» **The records**

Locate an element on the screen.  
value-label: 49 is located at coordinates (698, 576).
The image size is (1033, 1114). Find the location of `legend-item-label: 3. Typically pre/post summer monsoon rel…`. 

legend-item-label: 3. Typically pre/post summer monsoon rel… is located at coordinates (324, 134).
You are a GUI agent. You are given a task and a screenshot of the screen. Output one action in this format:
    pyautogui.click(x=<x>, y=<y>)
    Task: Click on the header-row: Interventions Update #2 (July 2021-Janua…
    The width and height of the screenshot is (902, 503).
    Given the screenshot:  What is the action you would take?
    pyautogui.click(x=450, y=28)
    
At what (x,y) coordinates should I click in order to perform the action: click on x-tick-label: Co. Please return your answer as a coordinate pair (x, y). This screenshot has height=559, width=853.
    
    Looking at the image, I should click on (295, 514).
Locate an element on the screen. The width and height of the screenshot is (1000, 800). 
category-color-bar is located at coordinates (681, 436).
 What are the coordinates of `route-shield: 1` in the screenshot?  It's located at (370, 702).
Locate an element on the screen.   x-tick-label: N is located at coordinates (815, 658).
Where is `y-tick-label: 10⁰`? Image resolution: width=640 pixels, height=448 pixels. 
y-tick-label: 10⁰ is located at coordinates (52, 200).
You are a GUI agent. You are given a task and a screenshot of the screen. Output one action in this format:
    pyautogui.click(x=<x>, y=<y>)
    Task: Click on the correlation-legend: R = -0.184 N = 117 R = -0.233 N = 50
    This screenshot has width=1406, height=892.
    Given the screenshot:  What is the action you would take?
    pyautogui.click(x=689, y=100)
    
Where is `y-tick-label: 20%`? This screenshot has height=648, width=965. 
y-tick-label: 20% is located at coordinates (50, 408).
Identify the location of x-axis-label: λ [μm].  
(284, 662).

» **The task**
Reproduce the lines above with no changes at all.

» **Solution for this exercise**
Locate an element on the screen.  
value-label: 49 is located at coordinates (698, 576).
The image size is (1033, 1114). Find the location of `legend-item-label: 3. Typically pre/post summer monsoon rel…`. 

legend-item-label: 3. Typically pre/post summer monsoon rel… is located at coordinates (324, 134).
You are a GUI agent. You are given a task and a screenshot of the screen. Output one action in this format:
    pyautogui.click(x=<x>, y=<y>)
    Task: Click on the header-row: Interventions Update #2 (July 2021-Janua…
    The width and height of the screenshot is (902, 503).
    Given the screenshot:  What is the action you would take?
    pyautogui.click(x=450, y=28)
    
At what (x,y) coordinates should I click in order to perform the action: click on x-tick-label: Co. Please return your answer as a coordinate pair (x, y). This screenshot has height=559, width=853.
    
    Looking at the image, I should click on (295, 514).
Locate an element on the screen. The width and height of the screenshot is (1000, 800). 
category-color-bar is located at coordinates (681, 436).
 What are the coordinates of `route-shield: 1` in the screenshot?  It's located at (370, 702).
Locate an element on the screen.   x-tick-label: N is located at coordinates (815, 658).
Where is `y-tick-label: 10⁰`? Image resolution: width=640 pixels, height=448 pixels. 
y-tick-label: 10⁰ is located at coordinates (52, 200).
You are a GUI agent. You are given a task and a screenshot of the screen. Output one action in this format:
    pyautogui.click(x=<x>, y=<y>)
    Task: Click on the correlation-legend: R = -0.184 N = 117 R = -0.233 N = 50
    This screenshot has width=1406, height=892.
    Given the screenshot:  What is the action you would take?
    pyautogui.click(x=689, y=100)
    
Where is `y-tick-label: 20%`? This screenshot has height=648, width=965. 
y-tick-label: 20% is located at coordinates (50, 408).
Identify the location of x-axis-label: λ [μm].  
(284, 662).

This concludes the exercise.